I like that it does not depend on GCC or LLVM. I also cheer Toybox, Oil shell
and other rewrite-the-world projects - I'm that kind of weird.

It ticks many boxes for me. Rust brings memory safety, but I can't help the
feeling that it just looks like C++. I wonder if it would be beneficial to
implement a static analyzer for C, that would take into account additional
ownership information on pointers. Something like:

    
    
      #define OWN
      int func(struct foo OWN*ptr)
    

So it would just compile to C, but the analyzer would know more.

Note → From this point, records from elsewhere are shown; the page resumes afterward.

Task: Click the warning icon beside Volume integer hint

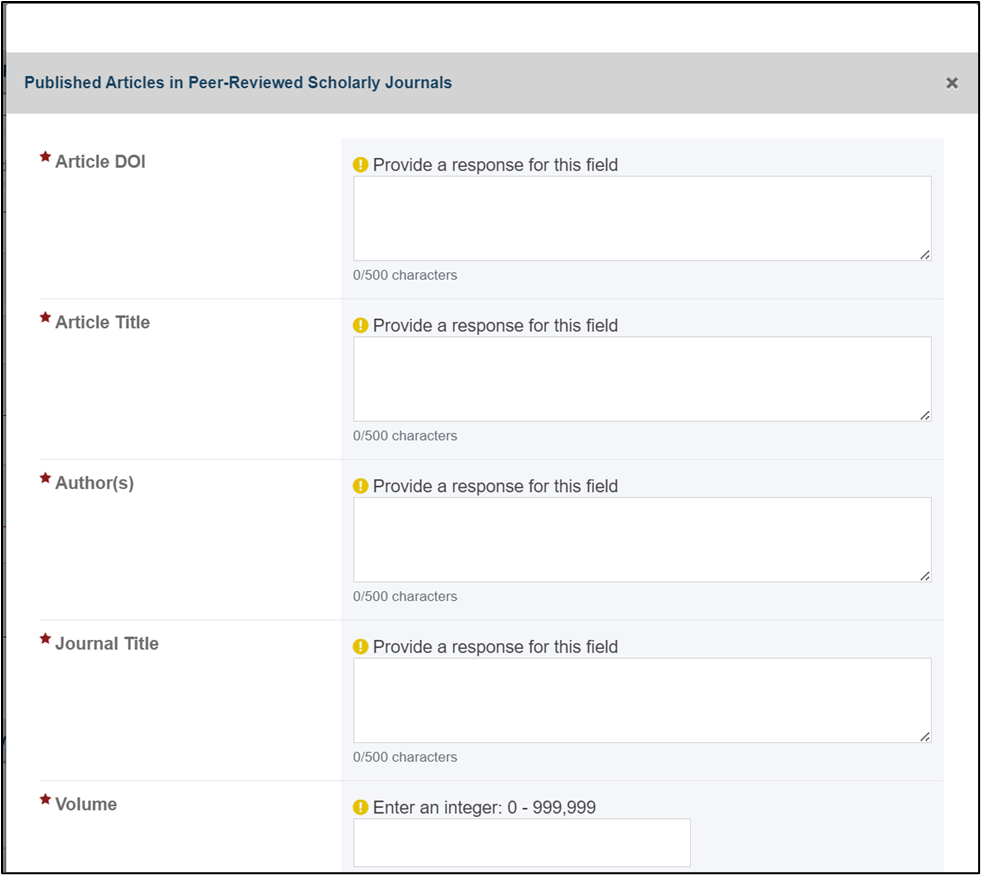Action: pos(360,807)
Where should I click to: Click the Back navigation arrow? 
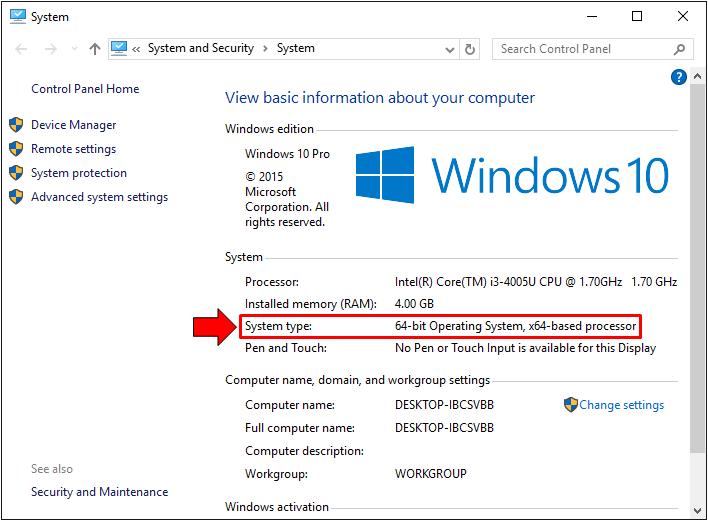point(22,49)
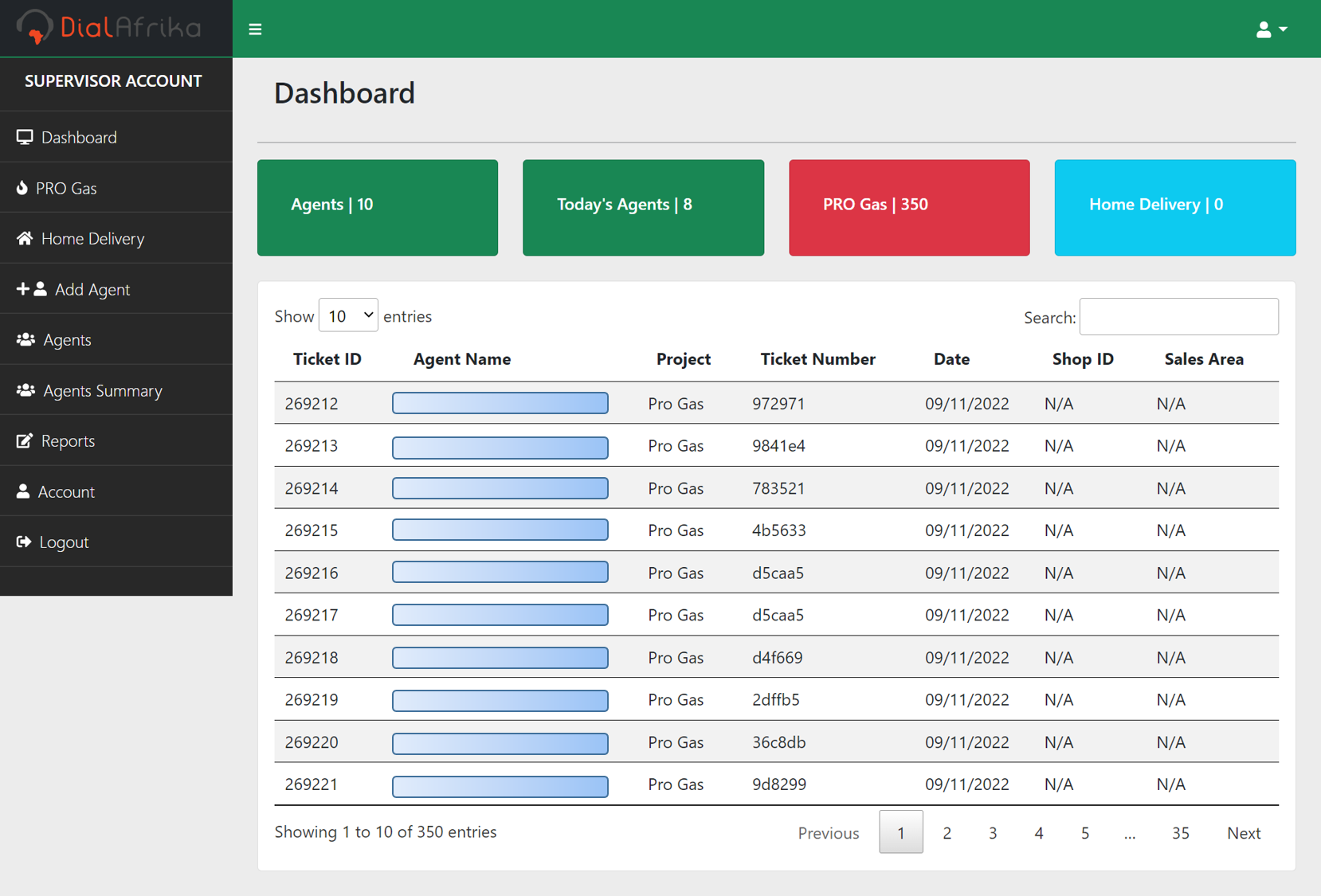Click the Next pagination button

pos(1243,832)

Lately I'm wondering how good could be a dynamic language with a homegrown
compiler backend. It probably does not have to be fully optimized to be faster
than Python. Maybe it would not be as fast as Lua-JIT, but JIT brings it's own
set of problems. It could be a fun project to make a compiler for Wren
language for example. Such a language could target JVM and CLR as well.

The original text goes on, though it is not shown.